Below is a listing; copy all of it exactly.

> [Data records]:
-=-=-

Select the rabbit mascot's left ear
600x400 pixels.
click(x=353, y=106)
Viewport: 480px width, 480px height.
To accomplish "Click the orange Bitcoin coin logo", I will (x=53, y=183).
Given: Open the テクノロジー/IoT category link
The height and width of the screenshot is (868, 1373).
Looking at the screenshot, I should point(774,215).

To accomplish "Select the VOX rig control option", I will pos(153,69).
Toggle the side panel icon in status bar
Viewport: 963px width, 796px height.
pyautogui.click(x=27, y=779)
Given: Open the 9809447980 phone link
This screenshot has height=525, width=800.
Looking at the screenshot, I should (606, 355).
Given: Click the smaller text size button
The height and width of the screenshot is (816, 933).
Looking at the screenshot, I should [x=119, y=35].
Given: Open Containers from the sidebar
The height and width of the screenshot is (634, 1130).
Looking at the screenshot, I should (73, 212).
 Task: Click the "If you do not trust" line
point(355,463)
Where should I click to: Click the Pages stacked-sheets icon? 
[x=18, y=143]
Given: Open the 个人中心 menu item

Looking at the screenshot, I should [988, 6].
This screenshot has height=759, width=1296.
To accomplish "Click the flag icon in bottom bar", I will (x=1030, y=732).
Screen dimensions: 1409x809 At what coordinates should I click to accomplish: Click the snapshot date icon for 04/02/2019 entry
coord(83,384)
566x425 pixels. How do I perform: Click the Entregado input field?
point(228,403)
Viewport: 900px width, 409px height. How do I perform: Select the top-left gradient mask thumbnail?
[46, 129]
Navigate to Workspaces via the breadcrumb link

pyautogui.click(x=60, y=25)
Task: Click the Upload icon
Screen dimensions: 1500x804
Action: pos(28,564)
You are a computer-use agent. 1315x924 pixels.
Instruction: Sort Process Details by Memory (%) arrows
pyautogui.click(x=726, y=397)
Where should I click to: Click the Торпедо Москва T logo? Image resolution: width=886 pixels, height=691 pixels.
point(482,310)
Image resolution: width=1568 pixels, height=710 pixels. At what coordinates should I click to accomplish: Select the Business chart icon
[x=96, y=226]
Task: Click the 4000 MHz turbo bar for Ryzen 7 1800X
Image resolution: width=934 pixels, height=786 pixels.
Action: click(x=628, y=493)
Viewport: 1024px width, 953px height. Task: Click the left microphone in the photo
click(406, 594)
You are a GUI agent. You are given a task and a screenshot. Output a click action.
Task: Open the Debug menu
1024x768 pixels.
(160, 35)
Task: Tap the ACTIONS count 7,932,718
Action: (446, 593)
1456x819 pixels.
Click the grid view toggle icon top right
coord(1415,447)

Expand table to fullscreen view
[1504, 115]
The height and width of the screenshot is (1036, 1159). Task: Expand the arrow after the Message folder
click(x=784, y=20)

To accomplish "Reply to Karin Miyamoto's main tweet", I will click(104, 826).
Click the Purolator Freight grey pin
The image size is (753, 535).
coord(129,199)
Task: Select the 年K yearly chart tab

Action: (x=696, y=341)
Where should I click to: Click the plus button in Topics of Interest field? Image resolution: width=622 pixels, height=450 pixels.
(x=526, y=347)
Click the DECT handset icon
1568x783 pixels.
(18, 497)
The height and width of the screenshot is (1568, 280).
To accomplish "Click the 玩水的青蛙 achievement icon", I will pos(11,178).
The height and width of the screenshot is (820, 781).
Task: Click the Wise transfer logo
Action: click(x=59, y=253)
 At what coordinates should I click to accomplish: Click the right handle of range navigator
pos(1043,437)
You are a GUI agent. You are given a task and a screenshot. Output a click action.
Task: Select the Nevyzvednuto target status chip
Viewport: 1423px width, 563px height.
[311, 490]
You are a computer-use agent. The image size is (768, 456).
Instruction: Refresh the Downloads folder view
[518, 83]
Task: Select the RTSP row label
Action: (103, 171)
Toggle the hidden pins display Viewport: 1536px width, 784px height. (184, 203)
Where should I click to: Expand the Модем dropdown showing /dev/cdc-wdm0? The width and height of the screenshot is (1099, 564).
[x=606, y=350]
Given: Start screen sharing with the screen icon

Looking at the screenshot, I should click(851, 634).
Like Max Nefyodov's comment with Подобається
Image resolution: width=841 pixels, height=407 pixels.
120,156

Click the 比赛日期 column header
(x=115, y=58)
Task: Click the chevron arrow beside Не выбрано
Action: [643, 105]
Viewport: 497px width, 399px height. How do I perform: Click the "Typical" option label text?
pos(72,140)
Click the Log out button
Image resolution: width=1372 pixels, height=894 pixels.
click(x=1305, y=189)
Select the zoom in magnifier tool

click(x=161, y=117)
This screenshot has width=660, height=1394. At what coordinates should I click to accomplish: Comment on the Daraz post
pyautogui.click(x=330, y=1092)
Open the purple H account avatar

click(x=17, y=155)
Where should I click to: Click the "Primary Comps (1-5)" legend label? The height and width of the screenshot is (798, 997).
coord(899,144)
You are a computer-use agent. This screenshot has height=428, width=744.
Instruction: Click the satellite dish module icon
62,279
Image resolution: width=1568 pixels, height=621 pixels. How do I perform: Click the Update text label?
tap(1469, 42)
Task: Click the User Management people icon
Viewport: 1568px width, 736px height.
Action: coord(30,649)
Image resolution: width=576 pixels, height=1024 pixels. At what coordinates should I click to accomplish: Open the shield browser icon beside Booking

-=-=-

> [Exercise answer]:
Select the rabbit mascot's left ear
600x400 pixels.
click(x=353, y=106)
Viewport: 480px width, 480px height.
To accomplish "Click the orange Bitcoin coin logo", I will (x=53, y=183).
Given: Open the テクノロジー/IoT category link
The height and width of the screenshot is (868, 1373).
Looking at the screenshot, I should point(774,215).

To accomplish "Select the VOX rig control option", I will pos(153,69).
Toggle the side panel icon in status bar
Viewport: 963px width, 796px height.
pyautogui.click(x=27, y=779)
Given: Open the 9809447980 phone link
This screenshot has height=525, width=800.
Looking at the screenshot, I should (606, 355).
Given: Click the smaller text size button
The height and width of the screenshot is (816, 933).
Looking at the screenshot, I should [x=119, y=35].
Given: Open Containers from the sidebar
The height and width of the screenshot is (634, 1130).
Looking at the screenshot, I should (73, 212).
 Task: Click the "If you do not trust" line
point(355,463)
Where should I click to: Click the Pages stacked-sheets icon? 
[x=18, y=143]
Given: Open the 个人中心 menu item

Looking at the screenshot, I should [988, 6].
This screenshot has height=759, width=1296.
To accomplish "Click the flag icon in bottom bar", I will (x=1030, y=732).
Screen dimensions: 1409x809 At what coordinates should I click to accomplish: Click the snapshot date icon for 04/02/2019 entry
coord(83,384)
566x425 pixels. How do I perform: Click the Entregado input field?
point(228,403)
Viewport: 900px width, 409px height. How do I perform: Select the top-left gradient mask thumbnail?
[46, 129]
Navigate to Workspaces via the breadcrumb link

pyautogui.click(x=60, y=25)
Task: Click the Upload icon
Screen dimensions: 1500x804
Action: pos(28,564)
You are a computer-use agent. 1315x924 pixels.
Instruction: Sort Process Details by Memory (%) arrows
pyautogui.click(x=726, y=397)
Where should I click to: Click the Торпедо Москва T logo? Image resolution: width=886 pixels, height=691 pixels.
point(482,310)
Image resolution: width=1568 pixels, height=710 pixels. At what coordinates should I click to accomplish: Select the Business chart icon
[x=96, y=226]
Task: Click the 4000 MHz turbo bar for Ryzen 7 1800X
Image resolution: width=934 pixels, height=786 pixels.
Action: click(x=628, y=493)
Viewport: 1024px width, 953px height. Task: Click the left microphone in the photo
click(406, 594)
You are a GUI agent. You are given a task and a screenshot. Output a click action.
Task: Open the Debug menu
1024x768 pixels.
(160, 35)
Task: Tap the ACTIONS count 7,932,718
Action: (446, 593)
1456x819 pixels.
Click the grid view toggle icon top right
coord(1415,447)

Expand table to fullscreen view
[1504, 115]
The height and width of the screenshot is (1036, 1159). Task: Expand the arrow after the Message folder
click(x=784, y=20)

To accomplish "Reply to Karin Miyamoto's main tweet", I will click(104, 826).
Click the Purolator Freight grey pin
The image size is (753, 535).
coord(129,199)
Task: Select the 年K yearly chart tab

Action: (x=696, y=341)
Where should I click to: Click the plus button in Topics of Interest field? Image resolution: width=622 pixels, height=450 pixels.
(x=526, y=347)
Click the DECT handset icon
1568x783 pixels.
(18, 497)
The height and width of the screenshot is (1568, 280).
To accomplish "Click the 玩水的青蛙 achievement icon", I will pos(11,178).
The height and width of the screenshot is (820, 781).
Task: Click the Wise transfer logo
Action: click(x=59, y=253)
 At what coordinates should I click to accomplish: Click the right handle of range navigator
pos(1043,437)
You are a GUI agent. You are given a task and a screenshot. Output a click action.
Task: Select the Nevyzvednuto target status chip
Viewport: 1423px width, 563px height.
[311, 490]
You are a computer-use agent. The image size is (768, 456).
Instruction: Refresh the Downloads folder view
[518, 83]
Task: Select the RTSP row label
Action: (103, 171)
Toggle the hidden pins display Viewport: 1536px width, 784px height. (184, 203)
Where should I click to: Expand the Модем dropdown showing /dev/cdc-wdm0? The width and height of the screenshot is (1099, 564).
[x=606, y=350]
Given: Start screen sharing with the screen icon

Looking at the screenshot, I should click(851, 634).
Like Max Nefyodov's comment with Подобається
Image resolution: width=841 pixels, height=407 pixels.
120,156

Click the 比赛日期 column header
(x=115, y=58)
Task: Click the chevron arrow beside Не выбрано
Action: [643, 105]
Viewport: 497px width, 399px height. How do I perform: Click the "Typical" option label text?
pos(72,140)
Click the Log out button
Image resolution: width=1372 pixels, height=894 pixels.
click(x=1305, y=189)
Select the zoom in magnifier tool

click(x=161, y=117)
This screenshot has width=660, height=1394. At what coordinates should I click to accomplish: Comment on the Daraz post
pyautogui.click(x=330, y=1092)
Open the purple H account avatar

click(x=17, y=155)
Where should I click to: Click the "Primary Comps (1-5)" legend label? The height and width of the screenshot is (798, 997).
coord(899,144)
You are a computer-use agent. This screenshot has height=428, width=744.
Instruction: Click the satellite dish module icon
62,279
Image resolution: width=1568 pixels, height=621 pixels. How do I perform: Click the Update text label?
tap(1469, 42)
Task: Click the User Management people icon
Viewport: 1568px width, 736px height.
Action: coord(30,649)
Image resolution: width=576 pixels, height=1024 pixels. At what coordinates should I click to accomplish: Open the shield browser icon beside Booking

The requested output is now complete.